WORK REQUEST.
The answer must consist only of the lines from the line with "Semua Kategori Produk (128, 600)" to the line with "[Alterna navigazione] (490, 43)", both included, exactly as they stand below.

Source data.
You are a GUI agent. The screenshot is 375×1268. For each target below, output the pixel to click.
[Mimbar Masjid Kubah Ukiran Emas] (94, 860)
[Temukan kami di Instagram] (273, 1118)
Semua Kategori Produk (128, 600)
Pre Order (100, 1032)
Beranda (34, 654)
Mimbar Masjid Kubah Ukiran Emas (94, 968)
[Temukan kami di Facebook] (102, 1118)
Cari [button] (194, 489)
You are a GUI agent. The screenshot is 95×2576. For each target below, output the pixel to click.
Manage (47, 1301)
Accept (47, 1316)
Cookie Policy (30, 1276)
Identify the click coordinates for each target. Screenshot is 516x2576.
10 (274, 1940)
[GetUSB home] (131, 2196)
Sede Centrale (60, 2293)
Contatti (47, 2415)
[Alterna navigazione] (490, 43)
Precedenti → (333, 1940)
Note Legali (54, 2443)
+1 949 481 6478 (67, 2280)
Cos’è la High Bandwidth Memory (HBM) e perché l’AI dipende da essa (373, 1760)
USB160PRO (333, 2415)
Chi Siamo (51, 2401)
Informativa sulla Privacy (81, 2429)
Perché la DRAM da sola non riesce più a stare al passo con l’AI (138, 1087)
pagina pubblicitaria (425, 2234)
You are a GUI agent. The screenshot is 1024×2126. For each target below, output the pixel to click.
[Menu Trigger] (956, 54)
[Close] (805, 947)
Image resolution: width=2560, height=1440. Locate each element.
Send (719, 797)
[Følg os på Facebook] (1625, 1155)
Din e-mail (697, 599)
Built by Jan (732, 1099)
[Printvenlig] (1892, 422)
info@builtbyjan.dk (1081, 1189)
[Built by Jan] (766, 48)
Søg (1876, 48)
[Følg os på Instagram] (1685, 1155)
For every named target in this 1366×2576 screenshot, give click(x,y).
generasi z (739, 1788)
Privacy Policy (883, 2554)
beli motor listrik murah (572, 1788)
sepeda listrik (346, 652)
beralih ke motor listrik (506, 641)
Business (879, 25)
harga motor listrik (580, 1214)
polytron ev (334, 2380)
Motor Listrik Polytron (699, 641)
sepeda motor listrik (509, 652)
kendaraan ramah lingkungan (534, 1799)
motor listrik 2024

SOLUTION FOR THIS PROBLEM.
Semua Kategori Produk (128, 600)
Pre Order (100, 1032)
Beranda (34, 654)
Mimbar Masjid Kubah Ukiran Emas (94, 968)
[Temukan kami di Facebook] (102, 1118)
Cari [button] (194, 489)
You are a GUI agent. The screenshot is 95×2576. For each target below, output the pixel to click.
Manage (47, 1301)
Accept (47, 1316)
Cookie Policy (30, 1276)
Identify the click coordinates for each target. Screenshot is 516x2576.
10 (274, 1940)
[GetUSB home] (131, 2196)
Sede Centrale (60, 2293)
Contatti (47, 2415)
[Alterna navigazione] (490, 43)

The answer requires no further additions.